**Assigned task:** Under this line is some data; print exactly the lines from the one containing "Screen dimensions: 1015x852" through its last line, without pictures.
Data provided START
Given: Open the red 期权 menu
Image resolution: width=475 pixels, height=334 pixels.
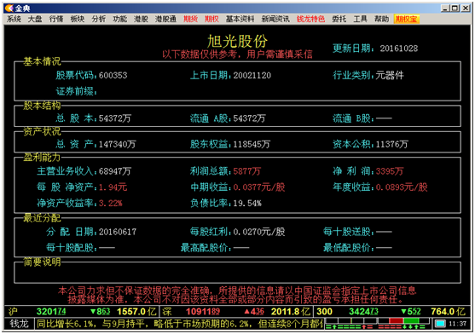Looking at the screenshot, I should point(211,19).
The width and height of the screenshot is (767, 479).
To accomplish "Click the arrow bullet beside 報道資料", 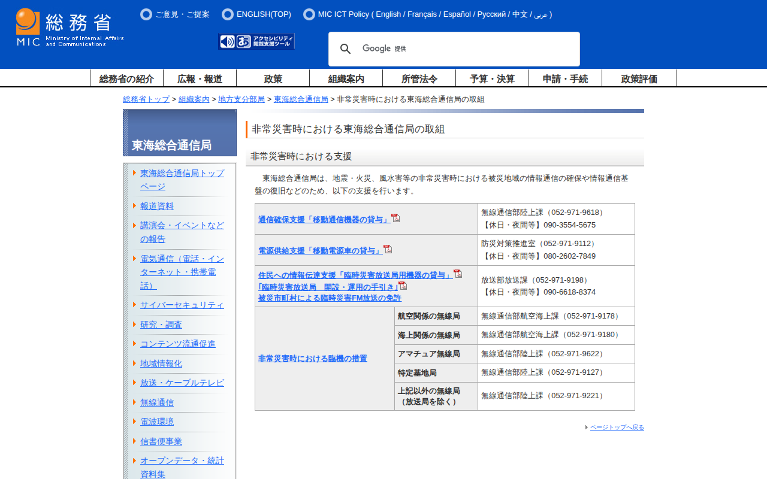I will point(134,206).
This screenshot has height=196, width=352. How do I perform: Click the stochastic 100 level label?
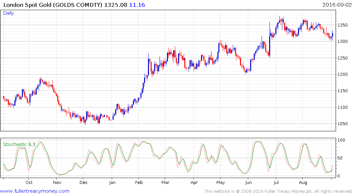click(341, 140)
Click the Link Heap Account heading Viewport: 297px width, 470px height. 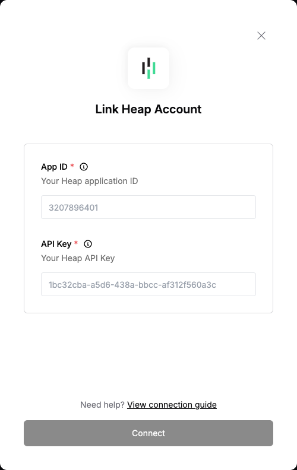click(149, 109)
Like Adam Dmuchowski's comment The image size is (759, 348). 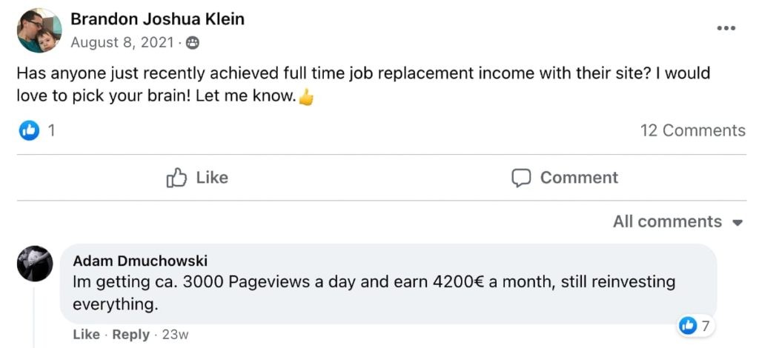tap(86, 335)
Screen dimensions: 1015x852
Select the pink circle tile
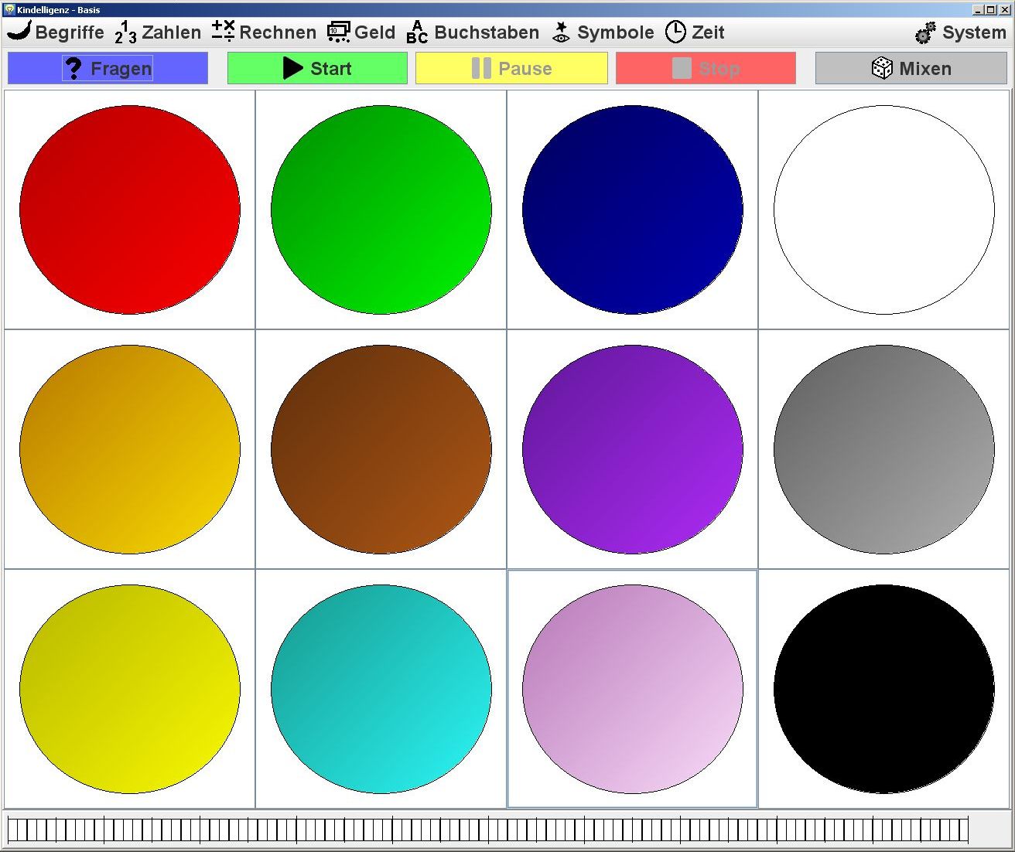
Data provided END
**Answer space:**
Screen dimensions: 1015x852
Select the pink circle tile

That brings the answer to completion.